= Shipping markets =

The international shipping industry can be divided into four closely related shipping markets, each trading in a different commodity: the freight market, the sale and purchase market, the newbuilding market and the demolition market. These four markets are linked by cash flow and push the market traders in the direction they want.

==The freight market==
The freight market consists of shipowners, charterers and brokers. They use four types of contractual arrangements: the voyage charter, the contract of affreightment, the time charter and the bareboat charter. Shipowners contract to carry cargo for an agreed price per tonne while the charter market hires out ships for a certain period. A charter is legally agreed upon in a charter-party in which the terms of the deal are clearly set out.

===Freight derivatives===
Freight derivatives, which include forward freight agreements (FFA), container freight swap agreements, container freight derivatives, physical-deliverable freight derivatives, and options based on these, are financial instruments for trading in future levels of freight rates for dry bulk carriers, tankers and containerships. These instruments are settled against various freight rate indices published by the Baltic Exchange (for Dry and most Wet contracts), Shanghai Shipping Exchange (International and domestic Dry Bulk, and International Containers), and Platt's (Asian Wet contracts), or physical delivered through Shanghai Shipping Freight Exchange.

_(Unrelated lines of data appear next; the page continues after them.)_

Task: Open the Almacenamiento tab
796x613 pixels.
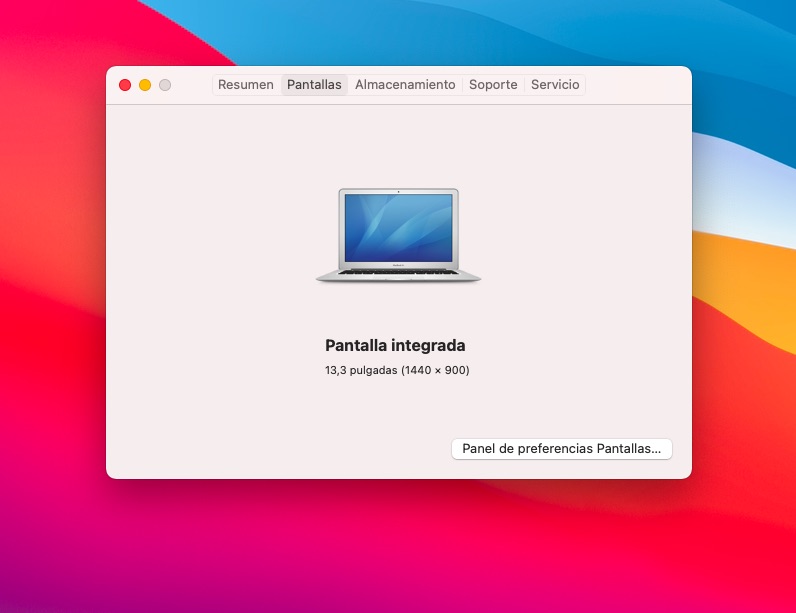Action: pos(405,85)
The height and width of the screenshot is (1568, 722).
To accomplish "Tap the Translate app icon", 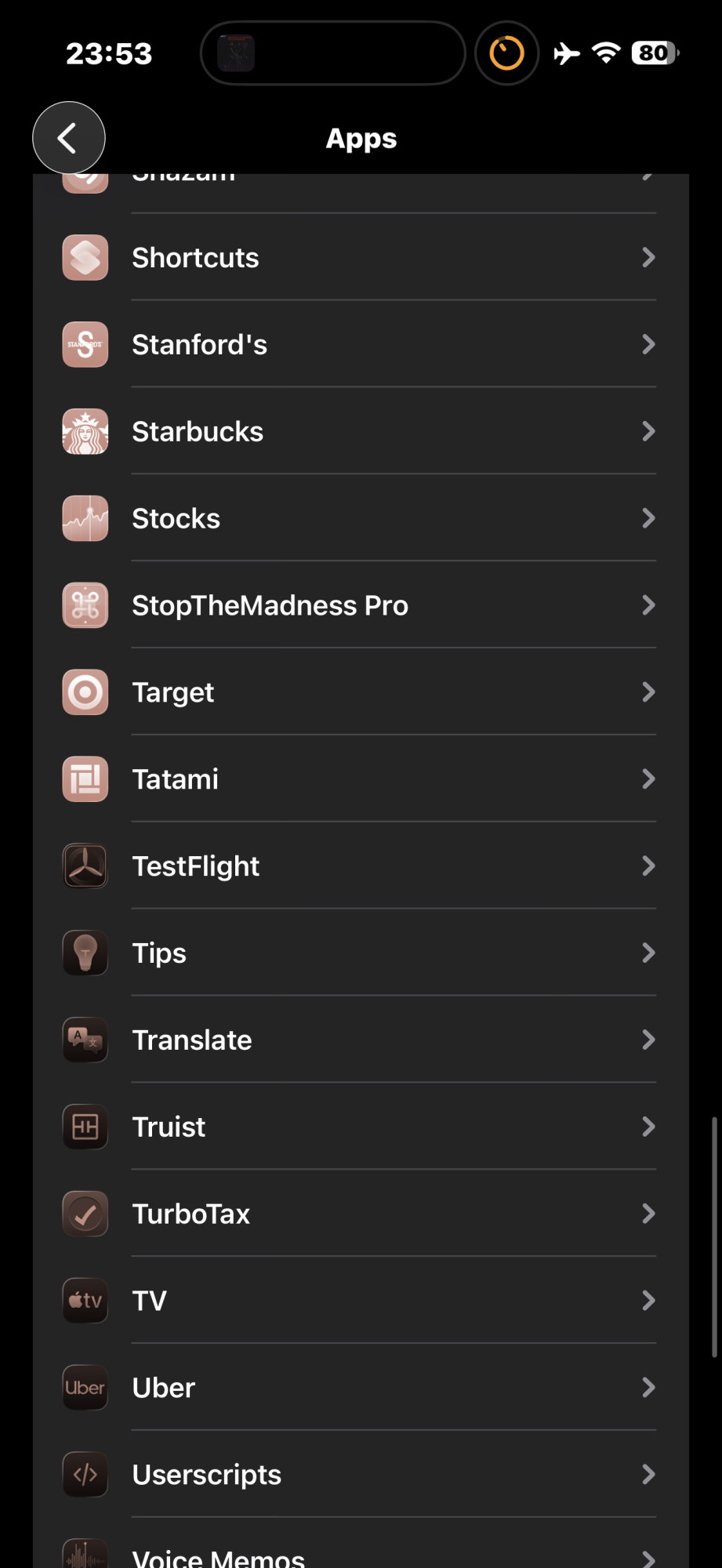I will (85, 1040).
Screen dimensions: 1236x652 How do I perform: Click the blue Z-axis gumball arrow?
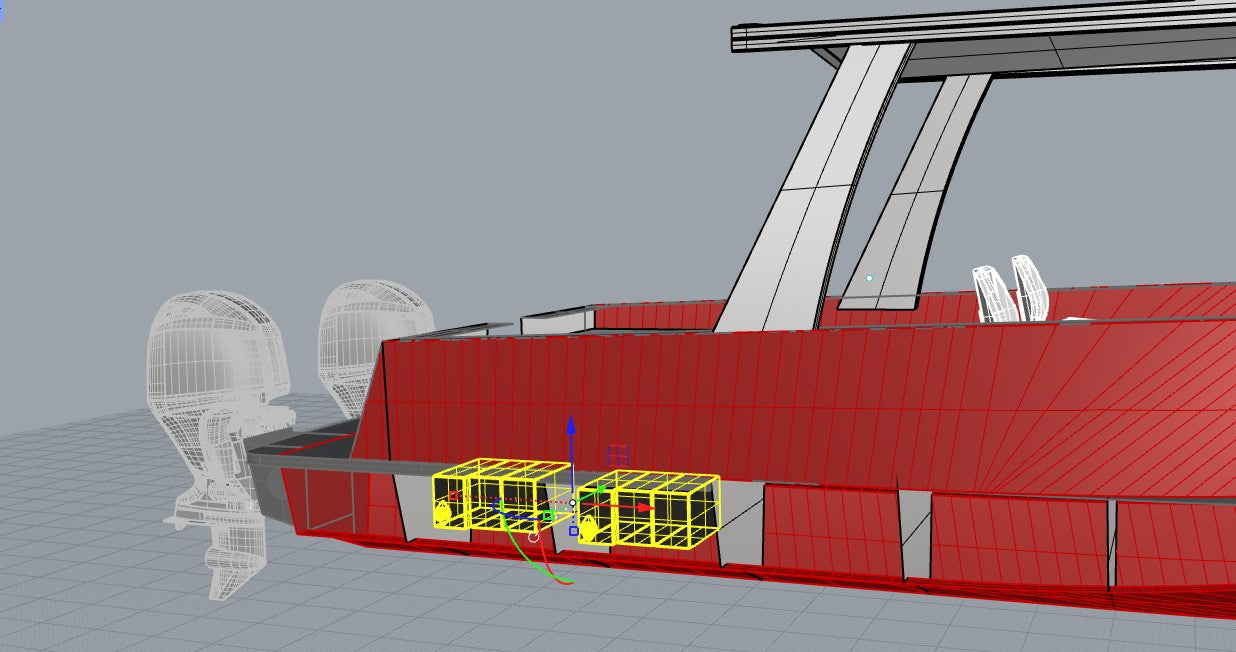tap(571, 427)
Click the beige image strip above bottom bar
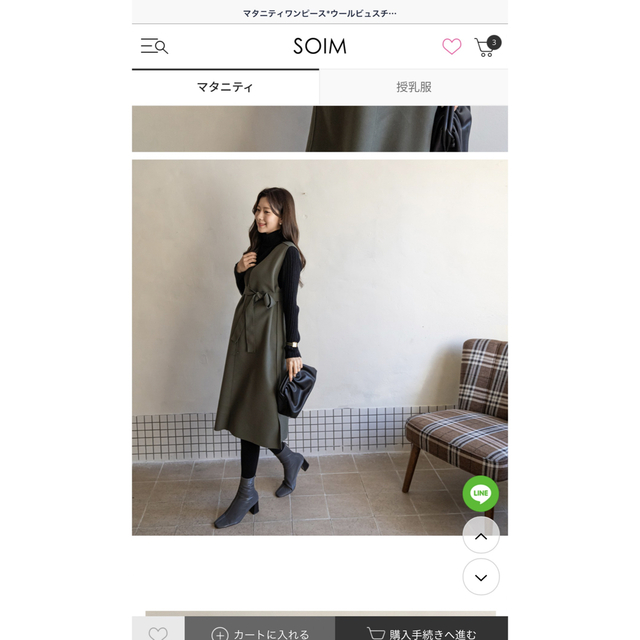640x640 pixels. click(x=320, y=613)

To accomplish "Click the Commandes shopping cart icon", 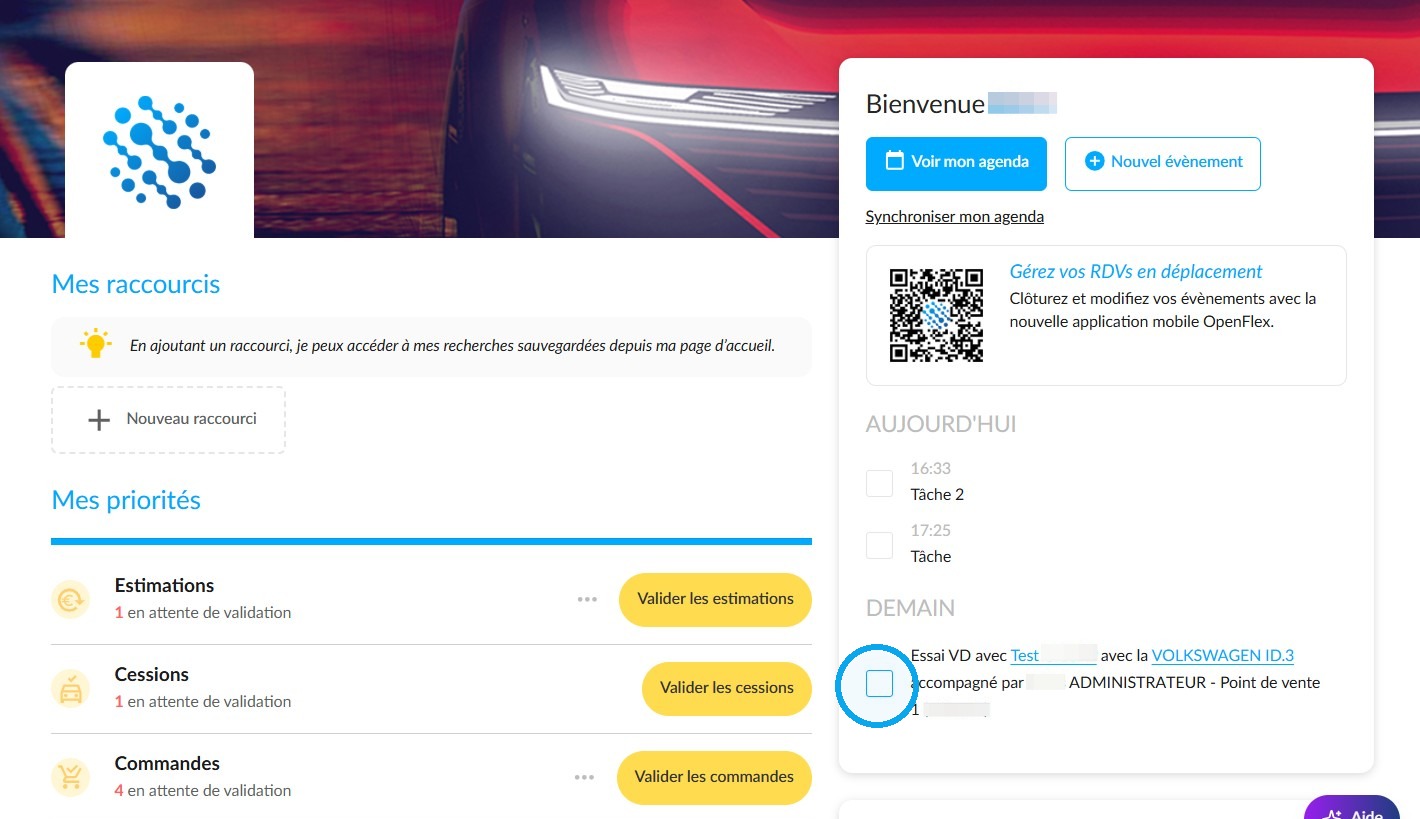I will tap(71, 777).
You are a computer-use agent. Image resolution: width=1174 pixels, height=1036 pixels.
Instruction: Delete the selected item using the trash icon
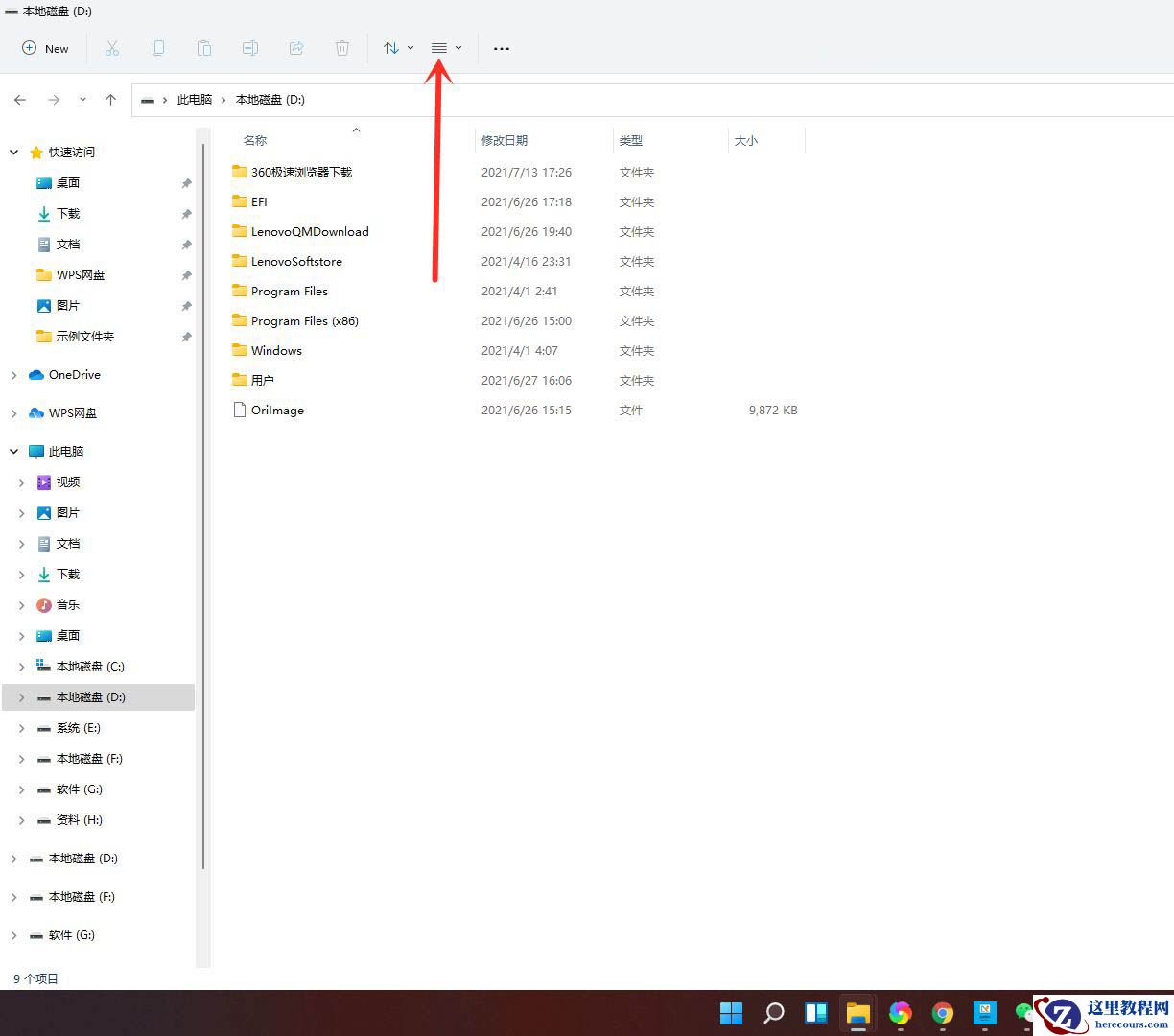point(342,48)
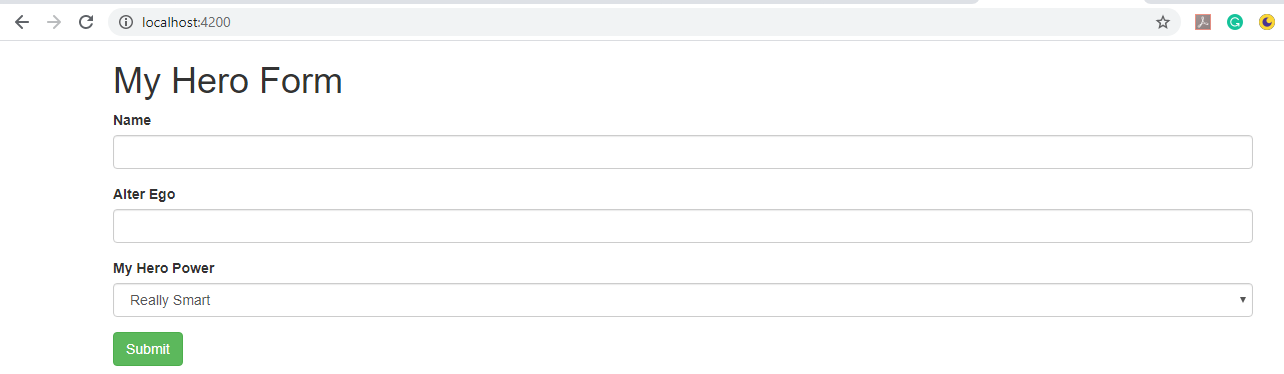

FFAs are often traded through broker members of the Forward Freight Agreement Brokers Association (FFABA), such as Arrow Futures, Clarkson's Securities, Marex Spectron, SSY - Simpson Spence & Young, Braemar Seascope LTD, Freight Investor Services, BGC Partners, GFI Group, ACM Shipping Ltd, BRS, Tradition-Platou and ICAP. Trades can be given up for clearing by the broker to one of the clearing houses that support such trades, or be executed in integrated electronic exchange. There are five clearing houses for freight: NOS Clearing/NASDAQ OMX, EEX, CME Clearport, ICE Futures Europe and SGX, and one electronic exchange: Shanghai Shipping Freight Exchange. Freight derivatives are primarily used by shipowners and operators, oil companies, trading companies, and grain houses as tools for managing freight rate risk. Recently, with commodities standing at the forefront of international economics, the large financial trading houses, including banks and hedge funds, have entered the market.

Baltic Dry Index measures the cost for shipping goods such as iron ore and grains. The trading volume of dry freight derivatives, a market estimated to be worth about $200 billion in 2007, grew as those needing ships attempted to contain their risks and investment banks and hedge funds looked to make profits from speculating on price movements. At the close of the 2007 financial year, the number of traded lots on dry FFAs doubled the derived physical product.

Shanghai Shipping Freight Exchange is the first electronic shipping freight exchange in the world. It has three lines of businesses, including International Dry Bulk, Domestic Coastal Coal, and International Container. The container freight derivatives were launched in 2011 and shortly became the most liquid container freight contracts. Based on the success and experience from container freight contracts, SSEFC launched coastal coal contracts in 2012. In 2014, in order to better achieve the risk shifting effect of shipping freight derivatives, SSEFC innovated and launched the world's first physical-deliverable shipping capacity contract.

==The sale and purchase market==
In the sale and purchase market, second-hand ships are traded between shipowners. The administrative procedures used are roughly the same as in the real-estate business, using a standard contract. Trading ships is an important source of revenue for shipowners, as the prices are very volatile. The second hand value of ships depends on freight rates, age, inflation and expectations.

==The shipbuilding market==
The newbuilding market deals with transactions between shipowners and shipbuilders. Contract negotiation can be very complex and extend beyond price. They also cover ship specifications, delivery date, stage payments and finance. The prices on the newbuilding market are very volatile and sometimes follow the prices on the sale and purchase market.

==The demolition market==
On the demolition market, ships are sold for scrap. The transactions happen between shipowners and demolition merchants, often with speculators acting as intermediaries.